J&J agreed to pay a US$21.4 million fine to settle Justice Department criminal charges and pay more than US$48.6 million in disgorgement and interest to settle charges by the Securities and Exchange Commission (SEC), the agencies said.
The Justice Department announced in November 2009 that it would focus on prosecuting those in the pharmaceutical industry who try to bribe foreign officials for preferential treatment of their products, leading to a wide-ranging probe.
Dating back to 1998, subsidiaries of the company were accused of paying bribes to public doctors in Greece to select its surgical implants and in Romania to prescribe its medicines.
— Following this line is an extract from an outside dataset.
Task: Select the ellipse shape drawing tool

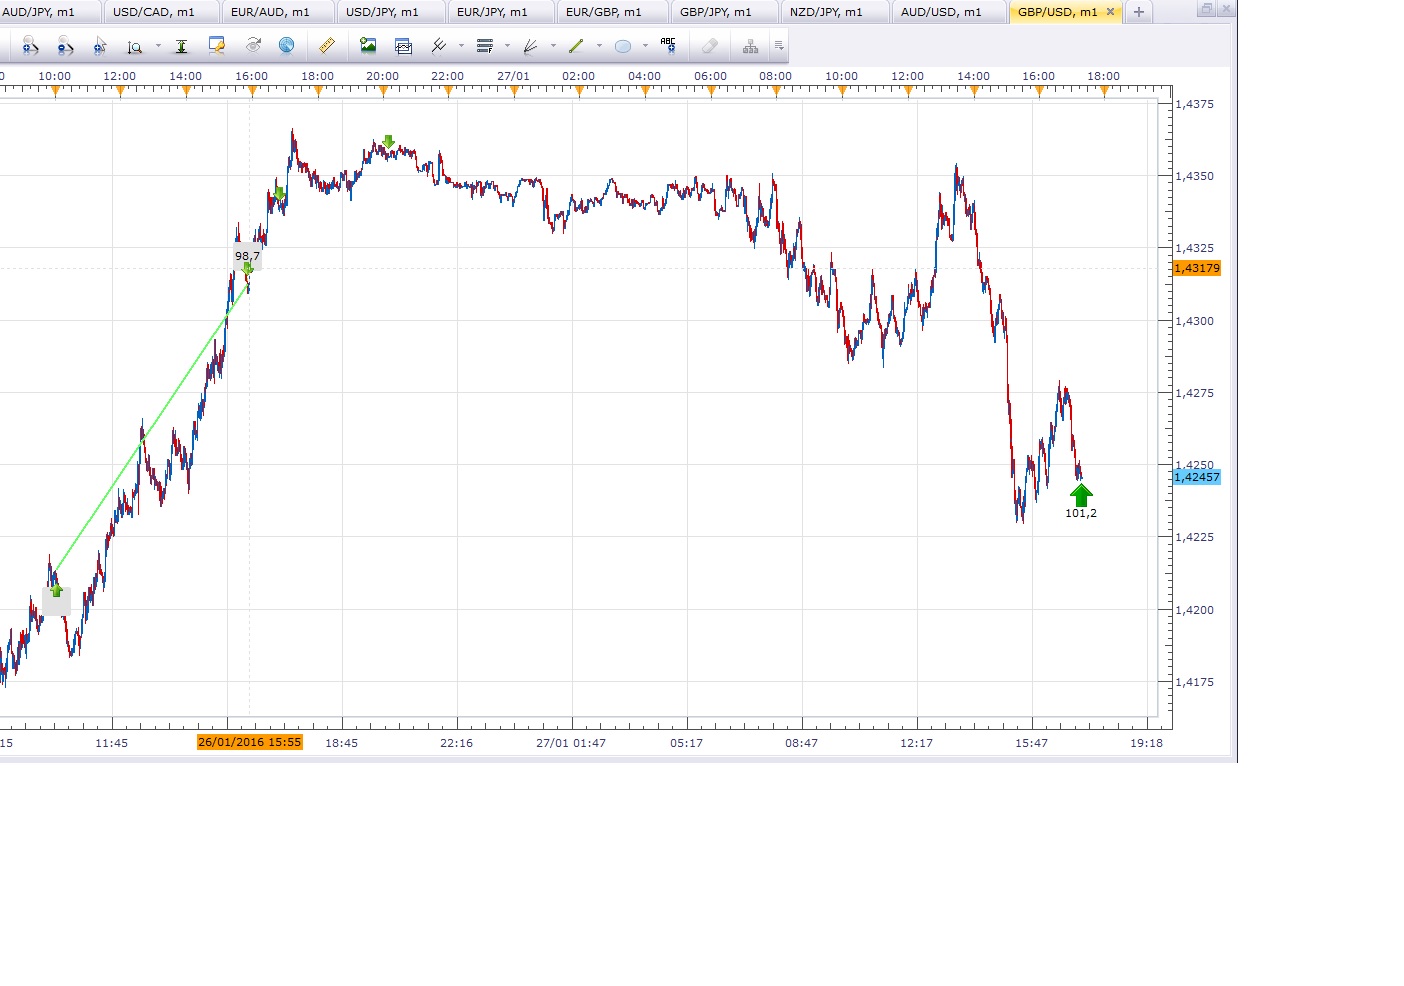Action: pyautogui.click(x=622, y=46)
J&J units were also accused of paying bribes to public doctors and hospital administrators in Poland to win contracts and of paying kickbacks to Iraq to win 19 contracts under the UN’s Oil for Food Program.
Iraq had demanded that companies pay a 10 percent fee in order to do business with the government of former Iraqi leader Saddam Hussein, J&J said in a statement.
“More than four years ago, we went to the [US] government to report improper payments and have taken full responsibility for these actions,” J&J chairman and CEO William Weldon said in a statement.
J&J did not admit or deny the SEC’s allegations, but acknowledged responsibility in the Justice Department case for the actions of its units, employees and agents who made the improper payments.
Under the settlement, J&J will enter into a deferred prosecution agreement with the Justice Department.